PROBLEM TO SOLVE>
Report every line of the records that contains the word "screenshot", copying each such line in full.

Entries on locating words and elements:

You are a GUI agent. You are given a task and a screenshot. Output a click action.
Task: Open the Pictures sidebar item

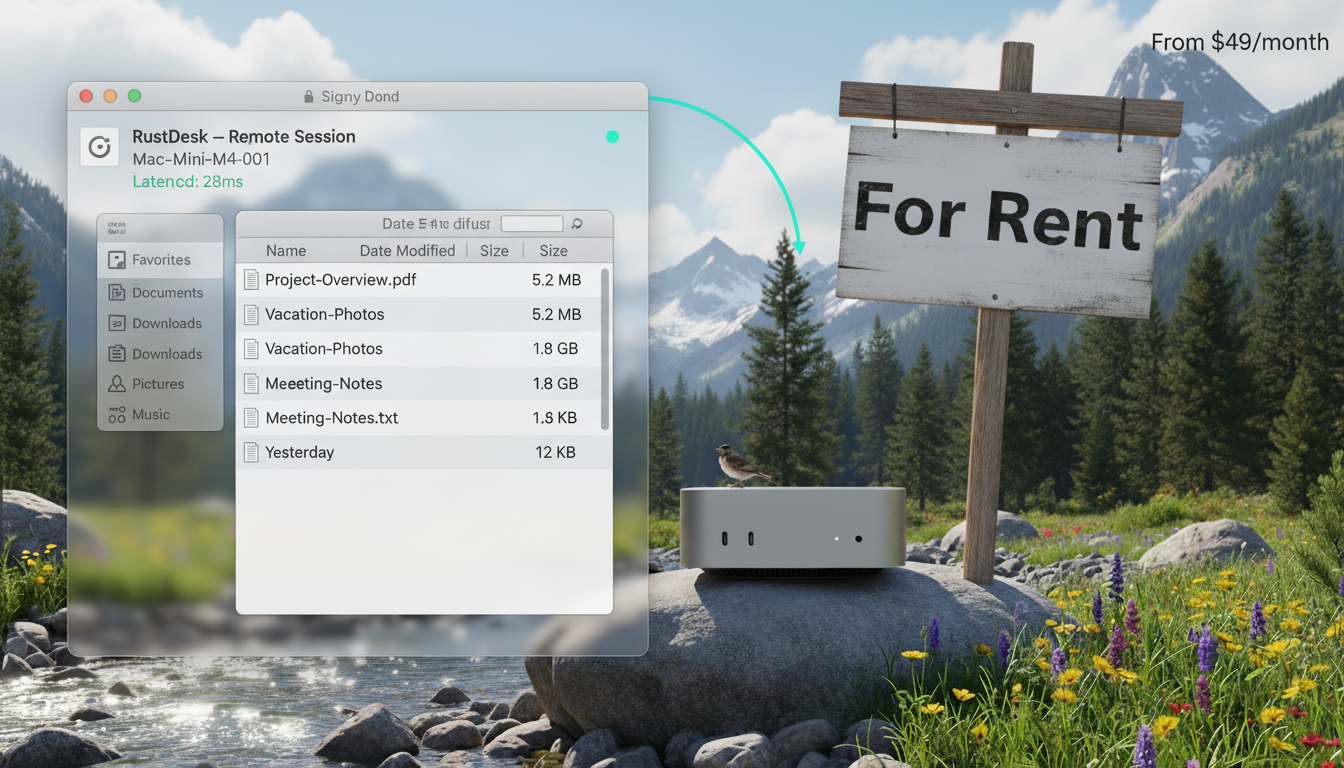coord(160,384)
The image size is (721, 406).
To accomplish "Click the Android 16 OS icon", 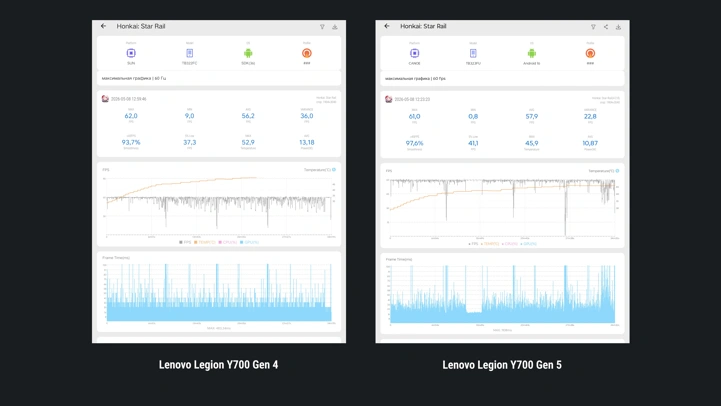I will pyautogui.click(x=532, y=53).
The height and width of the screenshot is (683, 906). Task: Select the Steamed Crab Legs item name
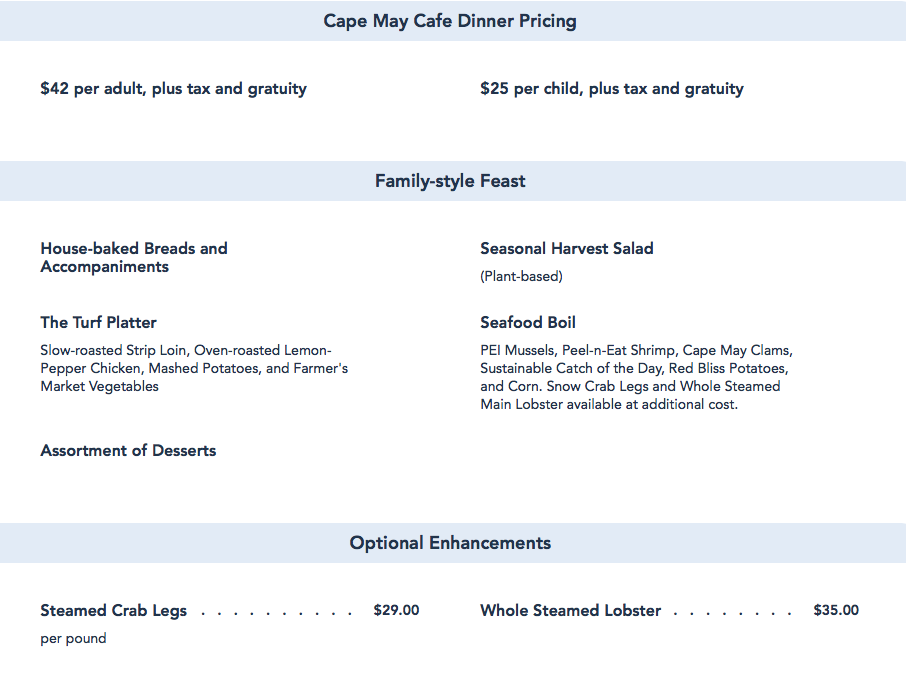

FINAL ANSWER>
You are a GUI agent. You are given a task and a screenshot. Output a click action.
The height and width of the screenshot is (683, 906). Task: Select the Steamed Crab Legs item name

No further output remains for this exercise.